> [The request]: Copy out the data below with "checkbox" replaced by "toggle" and every other word left as it is. Leave out the pictures.

[Saved entries]
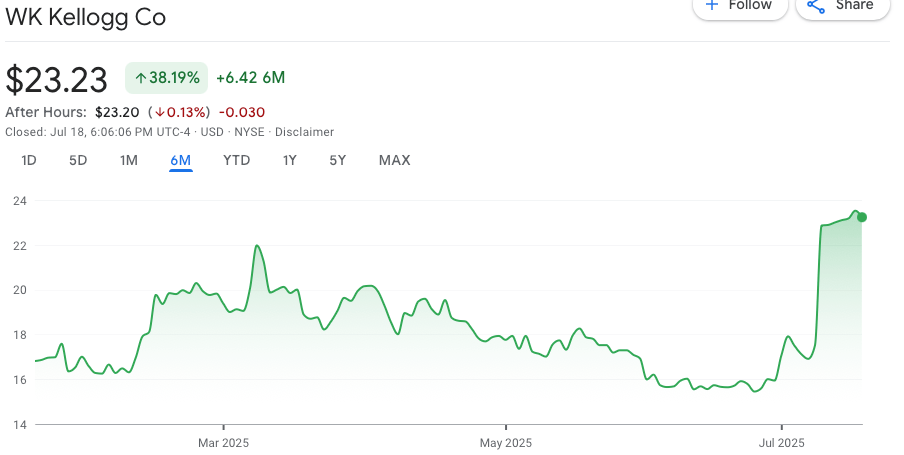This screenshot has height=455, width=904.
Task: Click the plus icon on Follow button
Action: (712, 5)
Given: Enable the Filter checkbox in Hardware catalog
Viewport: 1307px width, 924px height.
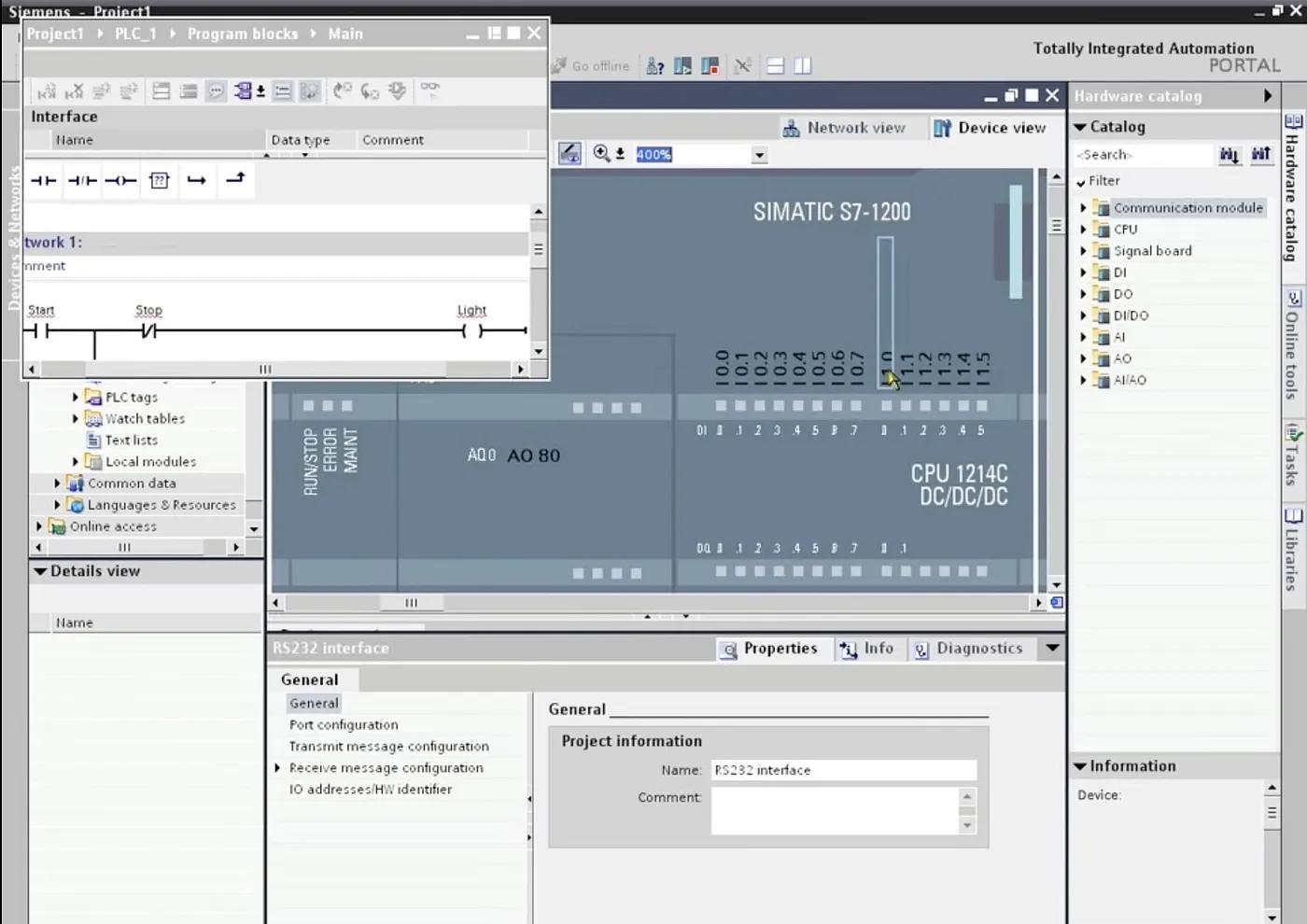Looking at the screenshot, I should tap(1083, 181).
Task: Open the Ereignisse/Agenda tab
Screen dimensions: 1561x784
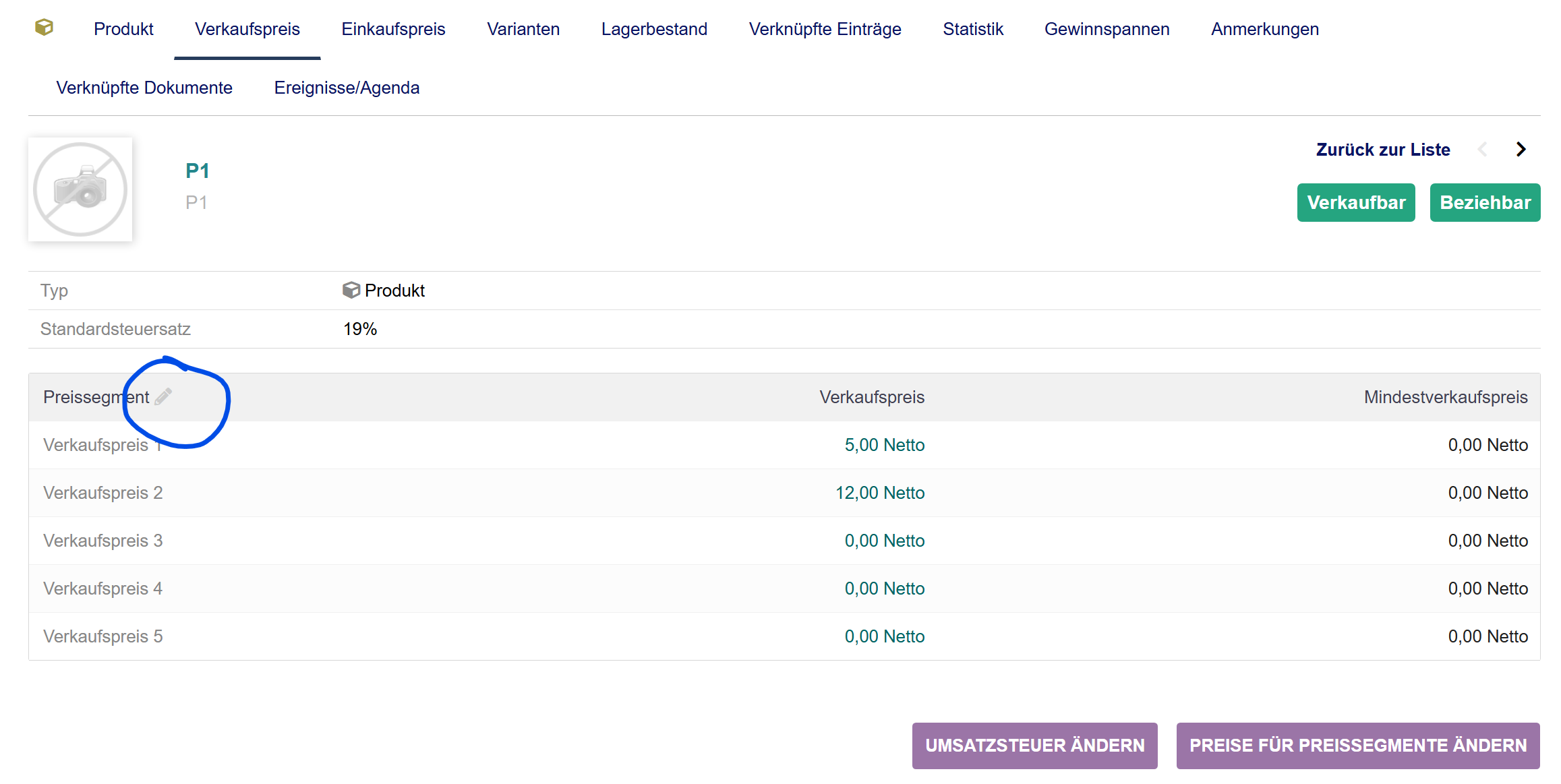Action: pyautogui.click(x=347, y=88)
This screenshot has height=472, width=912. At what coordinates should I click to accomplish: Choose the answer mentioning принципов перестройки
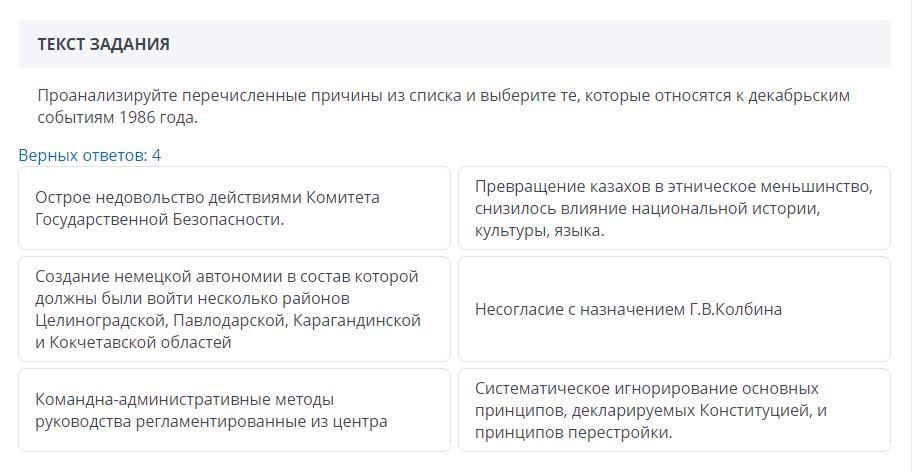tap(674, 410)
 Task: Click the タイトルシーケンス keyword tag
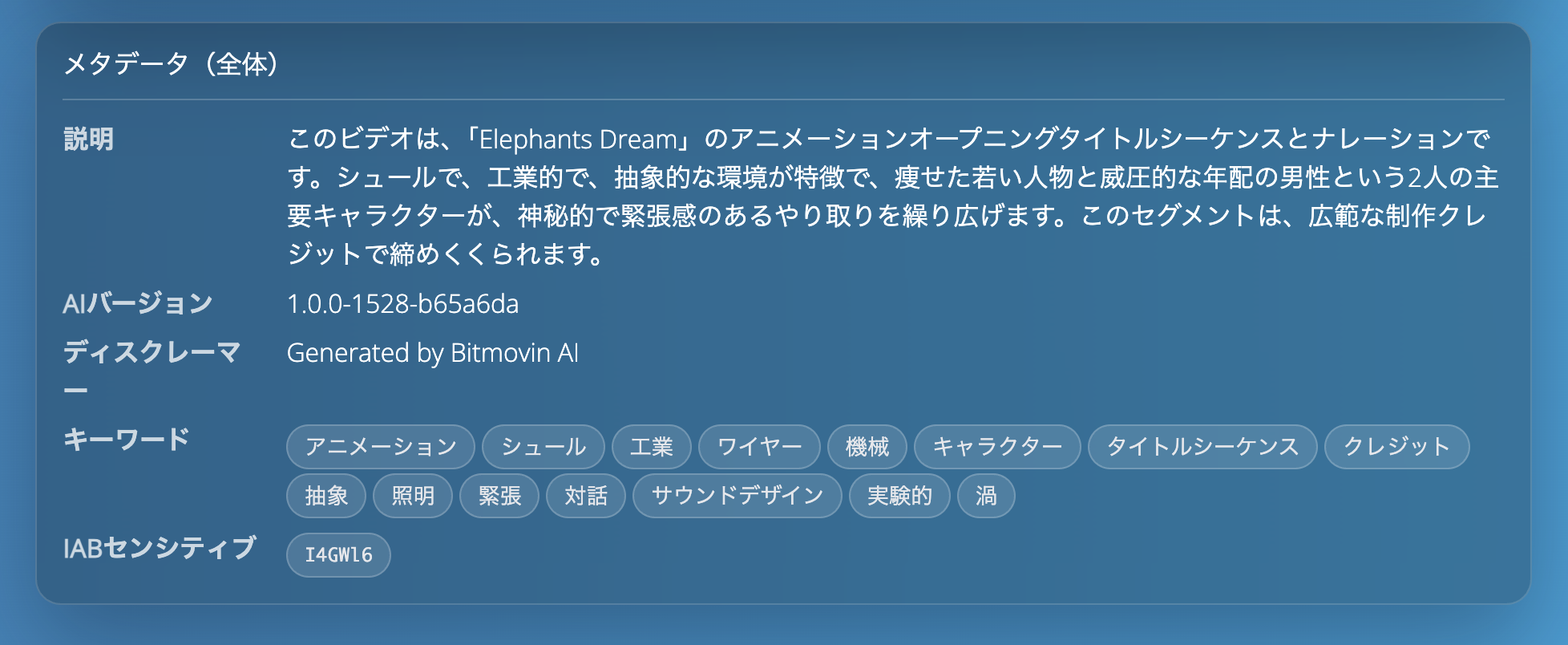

> [Result]:
This screenshot has height=455, width=904.
Task: Click the plus icon on Follow button
Action: (712, 5)
Given: Enable the Filter toggle in Hardware catalog
Viewport: 1307px width, 924px height.
Looking at the screenshot, I should tap(1083, 181).
Task: Open the Ereignisse/Agenda tab
Screen dimensions: 1561x784
Action: pyautogui.click(x=347, y=88)
This screenshot has height=472, width=912. At what coordinates should I click to accomplish: Choose the answer mentioning принципов перестройки
tap(674, 410)
 Task: Click the タイトルシーケンス keyword tag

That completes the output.